Здесь Фейербах полемизирует с гедонизмом, который отличает от эвдемонизма. Гедонизм для него – это исключительно индивидуалистическое понимание счастья как удовлетворения индивидуальных капризов и фантазий. В таком случае унизительное несчастье, гнетущее состояние оказываются для гедониста только одной из фантазий, и он легко смиряется с любым унижением или несчастьем, лишь бы сохранить свою способность наслаждаться отдельными вещами, например, вкусной едой или собственным здоровьем. Такому гедонизму, который просто отказывается видеть что-либо вокруг, Фейербах противопоставляет ответственный индивидуализм, знающий о трагичности жизни, но при этом понимающий, что возможно добиться счастья там, где прежде было несчастье.
Поэтому нет ничего более одностороннего и более извращенного, как такое положение, когда, говоря о стремлении к счастью, мыслят только удовлетворенное стремление к счастью, а это последнее представляют себе в таком случае совсем как какого-то праздношатающегося, как прямую противоположность добродетельному работнику (как будто бы труд не относится также к счастью человека!), представляют как бонвивана и гурмана.
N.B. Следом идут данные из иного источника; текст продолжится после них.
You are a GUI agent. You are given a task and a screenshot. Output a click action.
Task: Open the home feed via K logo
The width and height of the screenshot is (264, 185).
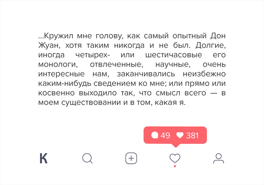43,158
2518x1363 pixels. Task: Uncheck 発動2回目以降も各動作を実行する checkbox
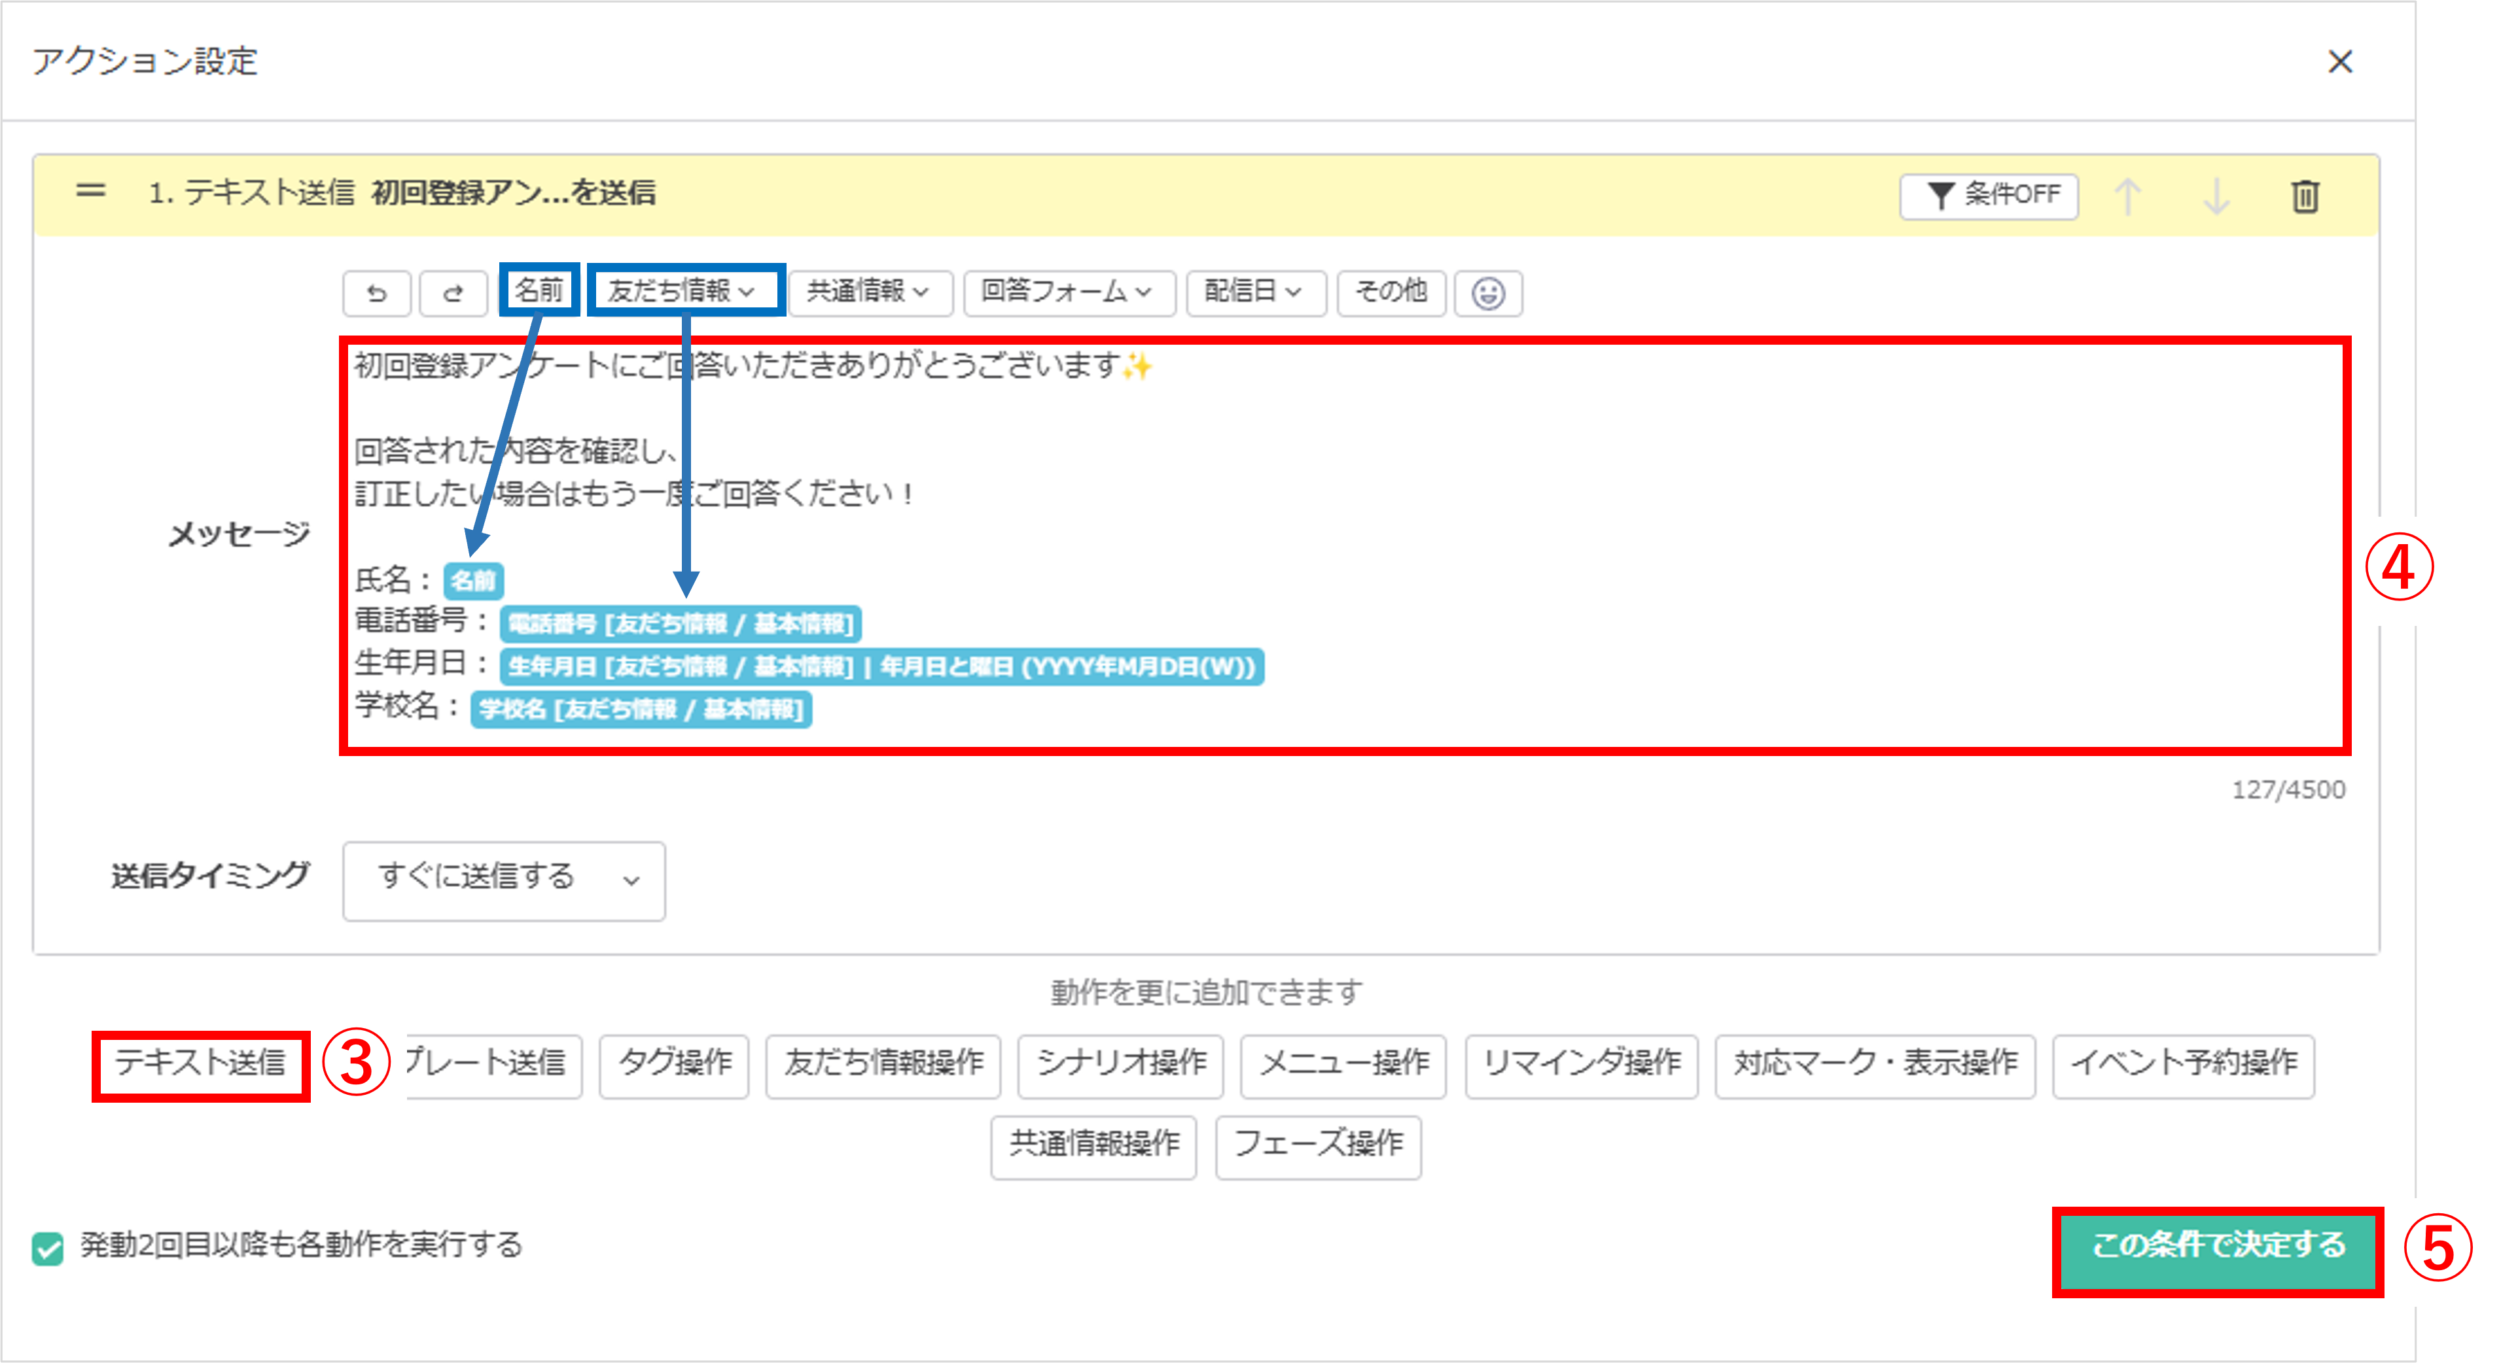[x=47, y=1248]
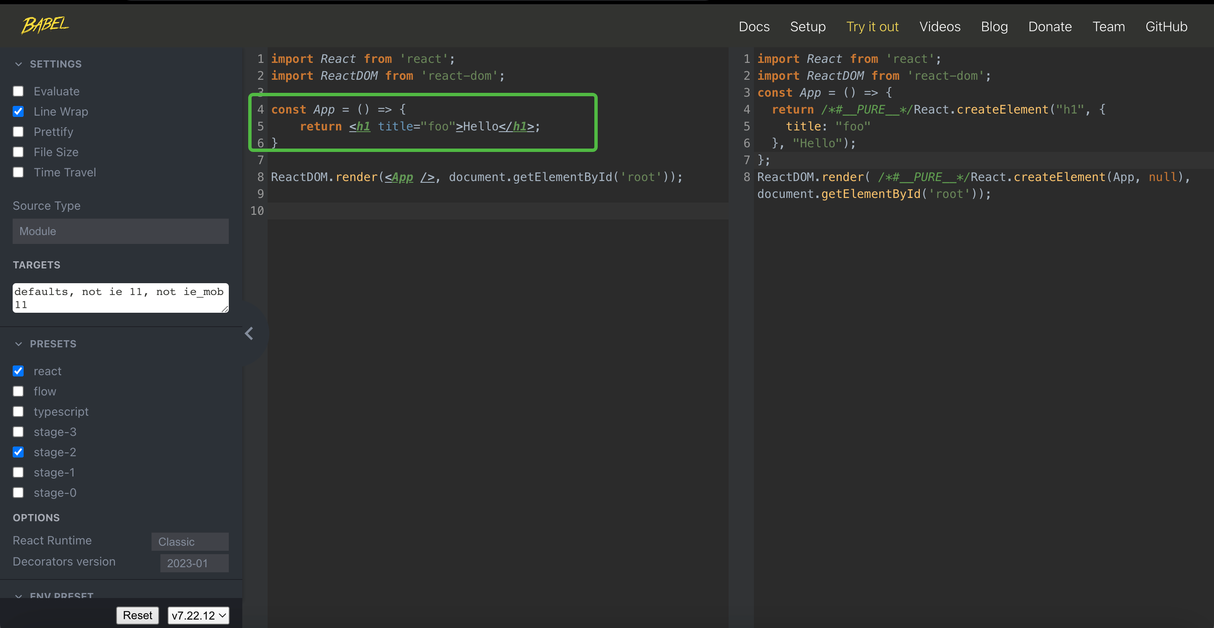Screen dimensions: 1214x628
Task: Click the Babel logo icon
Action: (46, 24)
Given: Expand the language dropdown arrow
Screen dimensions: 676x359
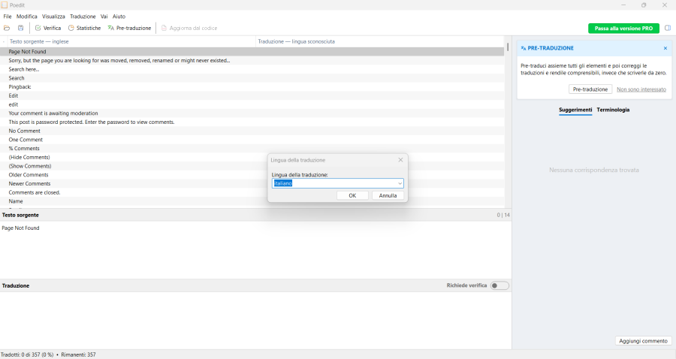Looking at the screenshot, I should pos(400,183).
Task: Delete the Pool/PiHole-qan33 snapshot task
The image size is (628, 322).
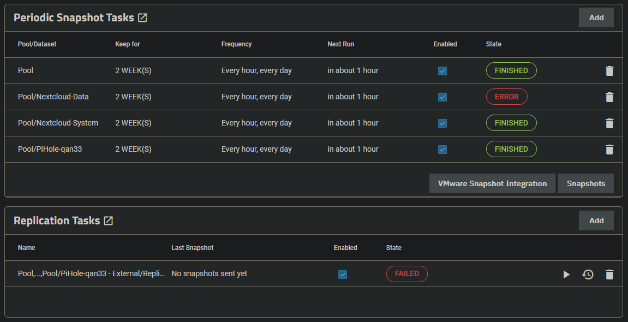Action: pyautogui.click(x=609, y=150)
Конечно, пища, и притом сытная и хорошая пища, и питье относятся, но существу, к предметам стремления к счастью, относятся, по существу, к счастью и здоровью, хотя, разумеется, не к небесному и ангельскому, а к земному, человеческому счастью. «Есть и пить, – как говорит честный Лютер, – это легкое дело, так как человек ничего не делает охотнее»; более того, есть и пить – самое радостное дело на свете, как говорят обыкновенно, «перед едой не до танцев», «на полный желудок и голова весела».
Перед едой не до танцев – поговорка, означающая, что от голода падает настроение. При этом, конечно, имеется в виду обед с вином или пивом, который не просто утоляет голод, а веселит, пьянит, заставляет прийти в движение.
Но если еда и питье являются самым радостным и самым легким делом на свете, то голод и жажда, напротив, – самая печальная и самая тяжелая вещь на свете; поэтому свобода от голода является хотя и самой низменной, но вместе с тем и самой первой и самой необходимой свободой, первым и основным правом народа и человека. Но как односторонне и недостаточно было бы в таком случае, если бы я для того, чтобы узнать, что такое голод или желудок и что он в состоянии сделать, взял бы за образец его способности, его действия, его проявления силы только в обстановке переполненного стола богатого кутилы!
Фейербах усматривает важное противоречие гедонизма – если признать правоту гедонистов, то субъектом суждения, какое наслаждение самое настоящее, станет человек, живущий в наибольшей роскоши. А это противоречит аскетической и ответственной установке философии.
Правда, это совсем по-великосветски, но потому именно и лицемерно пропускать мимо ушей за звучными тостами и веселыми возгласами самого радостного дела на свете ужасные проклятия и пожелания гибели со стороны стремления освободиться от голода. Какую карикатуру нарисовал бы я на себя и на других, если бы я образ стремления к счастью скопировал бы только с веселой головы на полный желудок, забыв одновременно скопировать печальную и возбуждающую ужас голову на пустой желудок! Такой образ, конечно, недостаточен для объяснения человеческой жизни и сущности; он нуждается для своего завершения в выдуманных сущностях, в выдуманных силах, в «сверхчувственных способностях».